Jewcy has an article by Karl Pfeifer which draws attention to a development in Hungary that doesn’t appear to have made the English-language press:
The right wing daily “Magyar Hirlap” reported on 10.10.2008 on the unveiling of a statue of catholic bishop Ottokár Prohászka (1858-1927): one of the leading ideologues of the “Christian course” in the years after the 1st World War. Prohászka advocated antisemitic discrimination, the so called numerus clausus restricting the number of Jews admitted to institutes of tertiary education to 6 percent of all matriculants.
The current vice president, Sándor Lezsák, apparently took the opportunity of the unveiling to complain that discussion of Prohászka had been suppressed due to “spiritual terror”, and that he had simply “raised his voice to drive back the cosmopolitan-parasite class”. The Archbishop of Kalocsa- Kecskemét, Balázs Bábel, shares Lezsák’s enthusiasm:
According to the catholic daily “Magyar Kurir” the catholic archbishop Balázs Bábel said in his speech when unveiling the statue of Prohászka, that he was educated in the doctrine of Ottokár Prohászka, and that as seminarist, he was “witness to the shameful event when in 1945 at the instigation of Mihály Károlyi (democratic Hungarian politician) the poet György Faludy and his communist comrades destroyed the statue in the Karolyi park”….
According to the catholic daily a journalist asked the bishop whether he found it acceptable that in the Budapest Holocaust museum the picture of Prohászka is located near the picture of Hitler accompanied by the text: “one of the leading persons of the antisemitic ideology”.
Archbishop Bábel answered that he “will not visit the Holocaust museum until they change the text and the setting”.
Pfeifer points out that Bábel was born in 1950, and that Faludy only became communist at a later date. And that the original statue was removed in 1946, not 1945.
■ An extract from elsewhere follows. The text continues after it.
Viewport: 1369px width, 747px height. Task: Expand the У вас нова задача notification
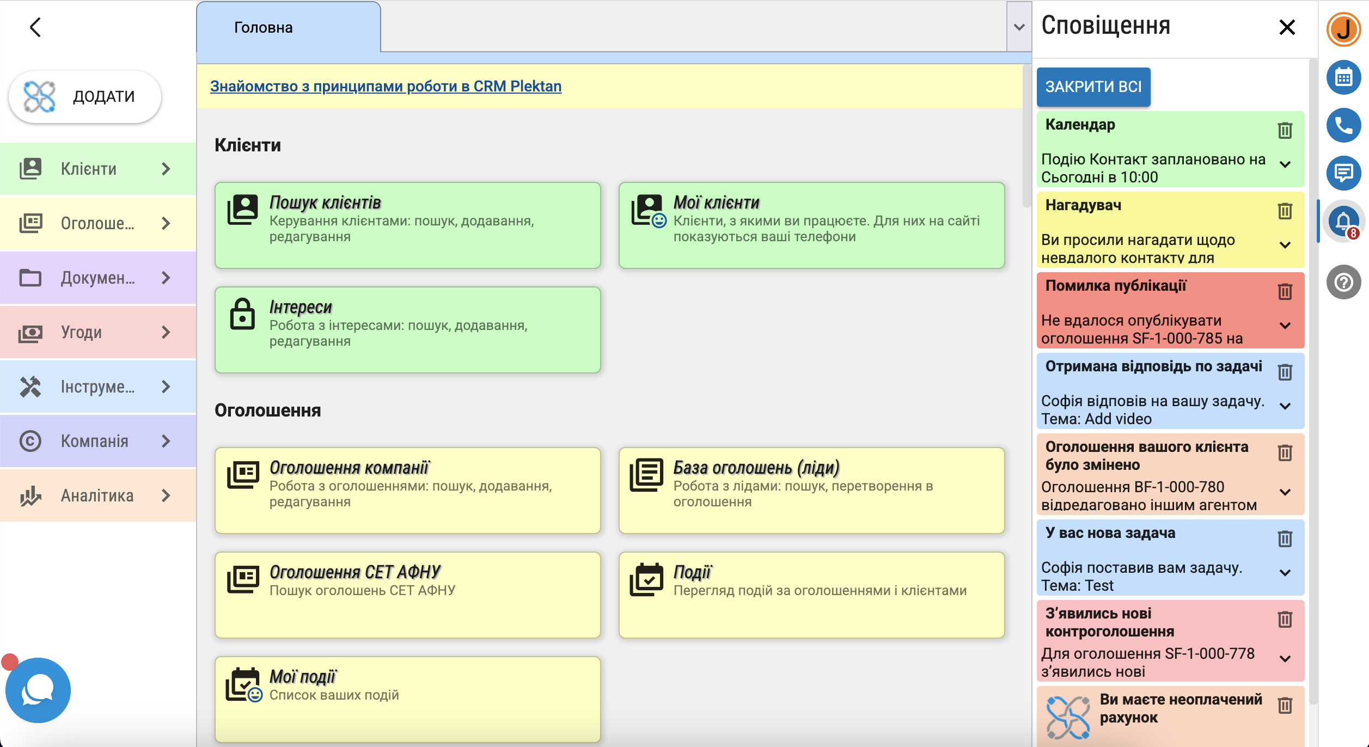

Bábel’s regard for Prohászka has been known for a while; it is addressed in a 2006 interview in English here:
Recently, three intellectuals – Peter Buda, Csaba Fazekas and Gyorgy Gabor, accused you in the literary weekly Elet es Irodalom of opposing freedom, because you praised Bihsop Ottokar Prohaszka at a commemoration, who at the beginning of the 20th century talked of the Jews as “a rats’ army,” and an “immoral, infiltrating minority.”
The writers know neither me nor Ottokar Prohaszka, and I did not say any of the things they accuse me off. Furthermore, I emphasised that Prohaszka opposed the representatives of the feudal Church of the time. Further, the antisemitism of the early 20th century is not comparable to that of the 1940s. Criticising the Slovaks, the Vlahs, the Jews and the Hungarians was part of the public discourse of the times. I know Prohaszka well from his books, and he would have opposed the inhumanity committed against the Jews during World War II. So it is ahistorical and false for the Holocaust Museum to present Prohaszka as an ideologist of fascism.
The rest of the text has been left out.